We previously found higher Hx, xanthine, and uric acid in hypoxic newborn infants than in control infants at birth (8). Increased production of ATP degradation products was associated with higher TH and AOPP levels. The more severe the hypoxia, the greater the lipid and protein damage by FR. Additional pathways can contribute to expose preterm newborns to FR damage in the postnatal period. In the first week of life, preterm babies are at high risk for oxidative stress because of postnatal environmental oxygen concentrations, which are higher than those of the intrauterine environment, therapeutic use of oxygen, and elevated non–protein-bound iron concentrations in red blood cells and plasma (10, 26, 27). Activation of polymorphonuclear leukocytes, often associated with preterm labor and delivery, can be harmful because activated neutrophils produce a flood of FR (28). FR of any origin cause oxidative stress, which can be detected in plasma in postnatal life. The present study shows higher cord blood Hx, TH, and AOPP concentrations in hypoxic than in nonhypoxic preterm newborns as we previously observed (8). Higher Hx, TH, and AOPP plasma levels were also found on d 7 in the hypoxic group than in nonhypoxic control infants. These data strongly suggest that the oxidative stress observed in cord blood of hypoxic preterm newborns remains higher than in control infants at least until d 7. TH and AOPP are also increased significantly in the first week of life in nonhypoxic preterm newborns. This increased generation in protein and lipid peroxidation products strongly suggests that oxidative stress also occurs in nonhypoxic babies with normal clinical course. The higher Hx levels in hypoxic than nonhypoxic control infants on d 7 may indicate an increase in ATP degradation products as a consequence of the low ATP levels after birth, particularly in hypoxic preterm babies with low caloric intake in the first days of life.

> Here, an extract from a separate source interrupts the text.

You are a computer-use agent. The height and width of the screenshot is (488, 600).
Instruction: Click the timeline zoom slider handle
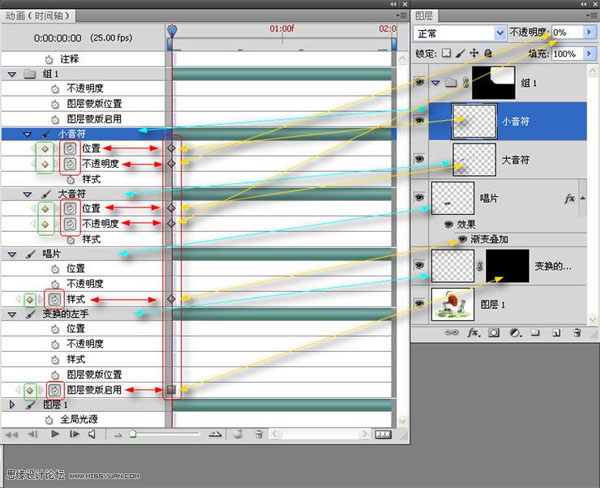tap(133, 435)
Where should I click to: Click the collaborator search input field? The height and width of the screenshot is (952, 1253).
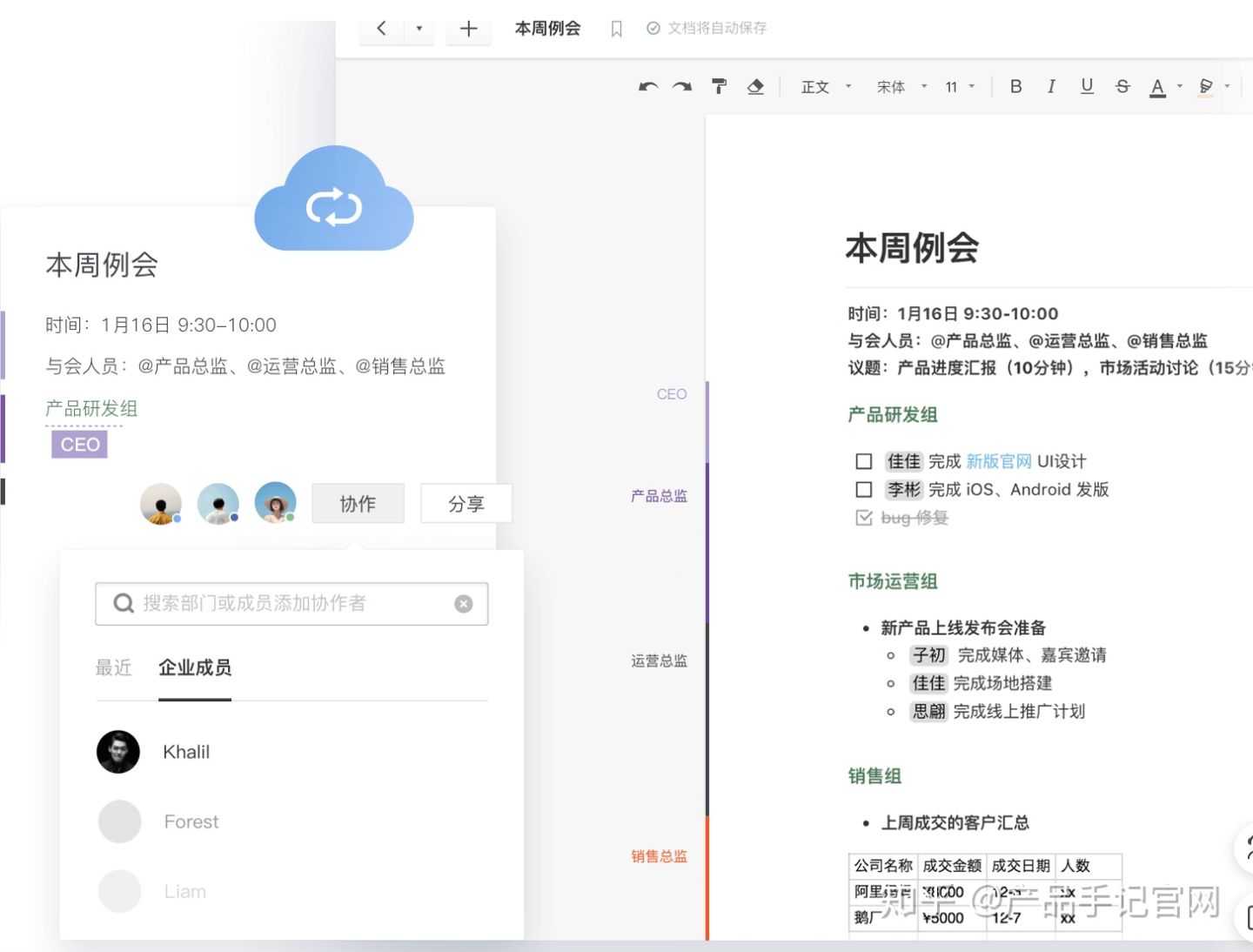tap(291, 603)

Positive statistically significant correlations were found between Hx and TH, Hx and AOPP, and TH and AOPP on d 7 as previously found in cord blood (8). This finding suggests that protein oxidative damage and lipid peroxidation are interrelated and linked to breakdown of ATP.

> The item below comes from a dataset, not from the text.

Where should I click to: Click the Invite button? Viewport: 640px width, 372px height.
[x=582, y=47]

In conclusion, although the present study was conducted with a small number of subjects, it is a first step in the evaluation of postnatal oxidative stress. In particular, it is interesting to note that the evidence of oxidative stress on d 7 of life exists not only in hypoxic but also in nonhypoxic preterm babies. This suggests that all preterm infants are at high risk for oxidative stress at birth because the extrauterine environment (Po2 100 mm Hg) is richer in oxygen than the intrauterine environment (20–25 mm Hg). This 4- to 5-fold increase is exacerbated by the low efficiency of natural antioxidant systems in the newborn, especially the preterm newborn. The evidence of persistent oxidative stress in postnatal life both in hypoxic and nonhypoxic preterm babies suggests that it may be a physiologic event. Therefore, resuscitation routines should be assessed more carefully than is done at present to reduce postnatal oxidative stress, using room air without adding oxygen (29), avoiding neonatal acidosis, and limiting sepsis. These strategies aimed at reducing FR generation and oxidative stress are advisable until new reliable antioxidant therapies are found.